[Saved data entries]
=== Section Start ===
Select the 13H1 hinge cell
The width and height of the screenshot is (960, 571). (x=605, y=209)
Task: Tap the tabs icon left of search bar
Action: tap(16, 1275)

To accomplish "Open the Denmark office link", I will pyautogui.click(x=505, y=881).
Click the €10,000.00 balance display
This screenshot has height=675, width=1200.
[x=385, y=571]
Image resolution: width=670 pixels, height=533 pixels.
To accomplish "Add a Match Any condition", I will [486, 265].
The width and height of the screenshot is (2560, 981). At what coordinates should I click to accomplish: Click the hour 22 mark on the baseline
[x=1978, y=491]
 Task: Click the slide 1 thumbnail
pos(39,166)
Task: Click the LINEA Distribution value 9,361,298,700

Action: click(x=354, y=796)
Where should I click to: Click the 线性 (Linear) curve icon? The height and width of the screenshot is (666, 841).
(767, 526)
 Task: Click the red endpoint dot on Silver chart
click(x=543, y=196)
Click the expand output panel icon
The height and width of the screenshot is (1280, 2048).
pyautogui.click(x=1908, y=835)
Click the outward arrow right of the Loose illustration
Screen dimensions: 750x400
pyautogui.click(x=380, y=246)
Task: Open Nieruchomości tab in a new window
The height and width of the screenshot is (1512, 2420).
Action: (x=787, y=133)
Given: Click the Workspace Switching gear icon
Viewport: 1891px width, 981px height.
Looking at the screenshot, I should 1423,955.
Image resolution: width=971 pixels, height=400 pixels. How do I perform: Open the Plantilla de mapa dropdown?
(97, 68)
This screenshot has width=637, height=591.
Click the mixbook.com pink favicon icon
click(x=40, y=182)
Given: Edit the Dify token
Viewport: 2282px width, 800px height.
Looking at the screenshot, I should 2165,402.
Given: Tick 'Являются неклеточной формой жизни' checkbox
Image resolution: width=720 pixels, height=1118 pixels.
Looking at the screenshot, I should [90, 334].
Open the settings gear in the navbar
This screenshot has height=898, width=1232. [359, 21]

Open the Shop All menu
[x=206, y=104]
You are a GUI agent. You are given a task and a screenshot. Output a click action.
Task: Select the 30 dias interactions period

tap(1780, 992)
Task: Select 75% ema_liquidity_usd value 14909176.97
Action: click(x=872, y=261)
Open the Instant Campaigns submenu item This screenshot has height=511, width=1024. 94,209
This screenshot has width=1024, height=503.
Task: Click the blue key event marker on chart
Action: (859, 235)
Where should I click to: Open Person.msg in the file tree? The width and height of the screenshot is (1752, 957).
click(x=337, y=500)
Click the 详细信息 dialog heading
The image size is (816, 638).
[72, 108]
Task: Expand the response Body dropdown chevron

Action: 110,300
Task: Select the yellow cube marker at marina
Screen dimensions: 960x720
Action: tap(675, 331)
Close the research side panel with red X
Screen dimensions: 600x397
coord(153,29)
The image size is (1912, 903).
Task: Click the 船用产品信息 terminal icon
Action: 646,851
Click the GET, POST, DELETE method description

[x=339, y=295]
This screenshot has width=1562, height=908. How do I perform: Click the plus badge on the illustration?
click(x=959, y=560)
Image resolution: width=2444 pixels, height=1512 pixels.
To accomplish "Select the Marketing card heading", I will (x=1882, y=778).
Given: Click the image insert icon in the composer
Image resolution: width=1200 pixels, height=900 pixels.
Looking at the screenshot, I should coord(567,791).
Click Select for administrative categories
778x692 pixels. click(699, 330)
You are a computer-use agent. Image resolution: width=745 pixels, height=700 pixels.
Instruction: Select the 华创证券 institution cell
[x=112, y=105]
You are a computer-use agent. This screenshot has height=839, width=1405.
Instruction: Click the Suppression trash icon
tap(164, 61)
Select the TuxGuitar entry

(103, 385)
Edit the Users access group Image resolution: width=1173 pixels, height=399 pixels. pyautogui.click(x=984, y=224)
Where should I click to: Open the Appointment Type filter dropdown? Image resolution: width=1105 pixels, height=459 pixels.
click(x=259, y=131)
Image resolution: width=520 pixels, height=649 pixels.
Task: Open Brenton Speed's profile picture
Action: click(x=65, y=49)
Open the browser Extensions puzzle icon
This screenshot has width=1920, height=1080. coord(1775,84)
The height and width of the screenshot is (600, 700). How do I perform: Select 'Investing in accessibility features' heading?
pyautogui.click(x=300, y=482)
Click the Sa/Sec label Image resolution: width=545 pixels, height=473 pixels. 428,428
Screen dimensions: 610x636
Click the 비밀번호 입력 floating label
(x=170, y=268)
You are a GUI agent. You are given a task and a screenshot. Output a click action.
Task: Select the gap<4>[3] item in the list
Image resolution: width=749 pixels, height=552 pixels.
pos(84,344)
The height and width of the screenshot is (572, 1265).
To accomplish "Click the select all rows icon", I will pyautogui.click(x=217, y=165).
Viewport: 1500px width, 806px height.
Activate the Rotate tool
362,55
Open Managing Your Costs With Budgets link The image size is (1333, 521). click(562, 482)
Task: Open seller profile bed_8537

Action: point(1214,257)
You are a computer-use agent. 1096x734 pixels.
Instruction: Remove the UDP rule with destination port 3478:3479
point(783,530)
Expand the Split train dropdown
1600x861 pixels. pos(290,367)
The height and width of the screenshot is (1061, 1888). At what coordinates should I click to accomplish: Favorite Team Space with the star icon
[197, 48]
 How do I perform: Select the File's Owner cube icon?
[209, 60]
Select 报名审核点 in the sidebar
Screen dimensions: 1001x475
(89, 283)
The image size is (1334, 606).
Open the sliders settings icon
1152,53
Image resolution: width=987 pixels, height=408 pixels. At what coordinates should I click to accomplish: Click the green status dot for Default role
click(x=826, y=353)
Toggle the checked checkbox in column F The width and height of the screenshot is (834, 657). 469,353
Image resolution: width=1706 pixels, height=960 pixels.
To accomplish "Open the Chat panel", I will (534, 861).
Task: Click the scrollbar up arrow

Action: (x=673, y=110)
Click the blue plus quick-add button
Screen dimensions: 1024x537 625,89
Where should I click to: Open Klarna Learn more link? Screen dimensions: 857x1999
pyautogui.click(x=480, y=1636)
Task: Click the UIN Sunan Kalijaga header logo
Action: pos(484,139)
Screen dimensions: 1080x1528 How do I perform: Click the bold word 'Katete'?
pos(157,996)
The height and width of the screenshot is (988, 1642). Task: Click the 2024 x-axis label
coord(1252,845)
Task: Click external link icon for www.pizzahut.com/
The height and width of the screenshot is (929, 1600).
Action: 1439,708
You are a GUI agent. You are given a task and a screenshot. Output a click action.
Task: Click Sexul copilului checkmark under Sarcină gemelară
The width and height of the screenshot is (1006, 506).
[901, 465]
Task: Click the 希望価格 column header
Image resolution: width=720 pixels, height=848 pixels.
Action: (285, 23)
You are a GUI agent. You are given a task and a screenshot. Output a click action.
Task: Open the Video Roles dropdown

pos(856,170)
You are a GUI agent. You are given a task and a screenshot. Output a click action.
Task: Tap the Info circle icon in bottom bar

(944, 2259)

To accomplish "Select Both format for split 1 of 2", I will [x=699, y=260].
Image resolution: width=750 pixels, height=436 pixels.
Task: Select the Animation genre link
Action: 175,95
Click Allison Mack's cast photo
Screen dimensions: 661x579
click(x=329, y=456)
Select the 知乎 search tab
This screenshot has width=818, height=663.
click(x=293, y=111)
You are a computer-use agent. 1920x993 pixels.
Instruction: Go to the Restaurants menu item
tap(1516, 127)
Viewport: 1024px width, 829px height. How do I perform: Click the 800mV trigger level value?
=== Section End ===
● **PROBLEM**: Output every line above without altering anything.

● **OUTPUT BELOW**:
Select the 13H1 hinge cell
The width and height of the screenshot is (960, 571). (x=605, y=209)
Task: Tap the tabs icon left of search bar
Action: tap(16, 1275)

To accomplish "Open the Denmark office link", I will pyautogui.click(x=505, y=881).
Click the €10,000.00 balance display
This screenshot has height=675, width=1200.
[x=385, y=571]
Image resolution: width=670 pixels, height=533 pixels.
To accomplish "Add a Match Any condition", I will [486, 265].
The width and height of the screenshot is (2560, 981). At what coordinates should I click to accomplish: Click the hour 22 mark on the baseline
[x=1978, y=491]
 Task: Click the slide 1 thumbnail
pos(39,166)
Task: Click the LINEA Distribution value 9,361,298,700

Action: click(x=354, y=796)
Where should I click to: Click the 线性 (Linear) curve icon? The height and width of the screenshot is (666, 841).
(767, 526)
 Task: Click the red endpoint dot on Silver chart
click(x=543, y=196)
Click the expand output panel icon
The height and width of the screenshot is (1280, 2048).
pyautogui.click(x=1908, y=835)
Click the outward arrow right of the Loose illustration
Screen dimensions: 750x400
pyautogui.click(x=380, y=246)
Task: Open Nieruchomości tab in a new window
The height and width of the screenshot is (1512, 2420).
Action: (x=787, y=133)
Given: Click the Workspace Switching gear icon
Viewport: 1891px width, 981px height.
Looking at the screenshot, I should 1423,955.
Image resolution: width=971 pixels, height=400 pixels. How do I perform: Open the Plantilla de mapa dropdown?
(97, 68)
This screenshot has width=637, height=591.
Click the mixbook.com pink favicon icon
click(x=40, y=182)
Given: Edit the Dify token
Viewport: 2282px width, 800px height.
Looking at the screenshot, I should 2165,402.
Given: Tick 'Являются неклеточной формой жизни' checkbox
Image resolution: width=720 pixels, height=1118 pixels.
Looking at the screenshot, I should [90, 334].
Open the settings gear in the navbar
This screenshot has height=898, width=1232. [359, 21]

Open the Shop All menu
[x=206, y=104]
You are a GUI agent. You are given a task and a screenshot. Output a click action.
Task: Select the 30 dias interactions period

tap(1780, 992)
Task: Select 75% ema_liquidity_usd value 14909176.97
Action: click(x=872, y=261)
Open the Instant Campaigns submenu item This screenshot has height=511, width=1024. 94,209
This screenshot has width=1024, height=503.
Task: Click the blue key event marker on chart
Action: (859, 235)
Where should I click to: Open Person.msg in the file tree? The width and height of the screenshot is (1752, 957).
click(x=337, y=500)
Click the 详细信息 dialog heading
The image size is (816, 638).
[72, 108]
Task: Expand the response Body dropdown chevron

Action: 110,300
Task: Select the yellow cube marker at marina
Screen dimensions: 960x720
Action: tap(675, 331)
Close the research side panel with red X
Screen dimensions: 600x397
coord(153,29)
The image size is (1912, 903).
Task: Click the 船用产品信息 terminal icon
Action: 646,851
Click the GET, POST, DELETE method description

[x=339, y=295]
This screenshot has width=1562, height=908. How do I perform: Click the plus badge on the illustration?
click(x=959, y=560)
Image resolution: width=2444 pixels, height=1512 pixels.
To accomplish "Select the Marketing card heading", I will (x=1882, y=778).
Given: Click the image insert icon in the composer
Image resolution: width=1200 pixels, height=900 pixels.
Looking at the screenshot, I should coord(567,791).
Click Select for administrative categories
778x692 pixels. click(699, 330)
You are a computer-use agent. Image resolution: width=745 pixels, height=700 pixels.
Instruction: Select the 华创证券 institution cell
[x=112, y=105]
You are a computer-use agent. This screenshot has height=839, width=1405.
Instruction: Click the Suppression trash icon
tap(164, 61)
Select the TuxGuitar entry

(103, 385)
Edit the Users access group Image resolution: width=1173 pixels, height=399 pixels. pyautogui.click(x=984, y=224)
Where should I click to: Open the Appointment Type filter dropdown? Image resolution: width=1105 pixels, height=459 pixels.
click(x=259, y=131)
Image resolution: width=520 pixels, height=649 pixels.
Task: Open Brenton Speed's profile picture
Action: click(x=65, y=49)
Open the browser Extensions puzzle icon
This screenshot has width=1920, height=1080. coord(1775,84)
The height and width of the screenshot is (600, 700). How do I perform: Select 'Investing in accessibility features' heading?
pyautogui.click(x=300, y=482)
Click the Sa/Sec label Image resolution: width=545 pixels, height=473 pixels. 428,428
Screen dimensions: 610x636
Click the 비밀번호 입력 floating label
(x=170, y=268)
You are a GUI agent. You are given a task and a screenshot. Output a click action.
Task: Select the gap<4>[3] item in the list
Image resolution: width=749 pixels, height=552 pixels.
pos(84,344)
The height and width of the screenshot is (572, 1265).
To accomplish "Click the select all rows icon", I will pyautogui.click(x=217, y=165).
Viewport: 1500px width, 806px height.
Activate the Rotate tool
362,55
Open Managing Your Costs With Budgets link The image size is (1333, 521). click(562, 482)
Task: Open seller profile bed_8537

Action: point(1214,257)
You are a computer-use agent. 1096x734 pixels.
Instruction: Remove the UDP rule with destination port 3478:3479
point(783,530)
Expand the Split train dropdown
1600x861 pixels. pos(290,367)
The height and width of the screenshot is (1061, 1888). At what coordinates should I click to accomplish: Favorite Team Space with the star icon
[197, 48]
 How do I perform: Select the File's Owner cube icon?
[209, 60]
Select 报名审核点 in the sidebar
Screen dimensions: 1001x475
(89, 283)
The image size is (1334, 606).
Open the sliders settings icon
1152,53
Image resolution: width=987 pixels, height=408 pixels. At what coordinates should I click to accomplish: Click the green status dot for Default role
click(x=826, y=353)
Toggle the checked checkbox in column F The width and height of the screenshot is (834, 657). 469,353
Image resolution: width=1706 pixels, height=960 pixels.
To accomplish "Open the Chat panel", I will (534, 861).
Task: Click the scrollbar up arrow

Action: (x=673, y=110)
Click the blue plus quick-add button
Screen dimensions: 1024x537 625,89
Where should I click to: Open Klarna Learn more link? Screen dimensions: 857x1999
pyautogui.click(x=480, y=1636)
Task: Click the UIN Sunan Kalijaga header logo
Action: pos(484,139)
Screen dimensions: 1080x1528 How do I perform: Click the bold word 'Katete'?
pos(157,996)
The height and width of the screenshot is (988, 1642). Task: Click the 2024 x-axis label
coord(1252,845)
Task: Click external link icon for www.pizzahut.com/
The height and width of the screenshot is (929, 1600).
Action: 1439,708
You are a GUI agent. You are given a task and a screenshot. Output a click action.
Task: Click Sexul copilului checkmark under Sarcină gemelară
The width and height of the screenshot is (1006, 506).
[901, 465]
Task: Click the 希望価格 column header
Image resolution: width=720 pixels, height=848 pixels.
Action: (285, 23)
You are a GUI agent. You are given a task and a screenshot. Output a click action.
Task: Open the Video Roles dropdown

pos(856,170)
You are a GUI agent. You are given a task and a screenshot. Output a click action.
Task: Tap the Info circle icon in bottom bar

(944, 2259)

To accomplish "Select Both format for split 1 of 2", I will [x=699, y=260].
Image resolution: width=750 pixels, height=436 pixels.
Task: Select the Animation genre link
Action: 175,95
Click Allison Mack's cast photo
Screen dimensions: 661x579
click(x=329, y=456)
Select the 知乎 search tab
This screenshot has width=818, height=663.
click(x=293, y=111)
You are a computer-use agent. 1920x993 pixels.
Instruction: Go to the Restaurants menu item
tap(1516, 127)
Viewport: 1024px width, 829px height. How do I perform: Click the 800mV trigger level value?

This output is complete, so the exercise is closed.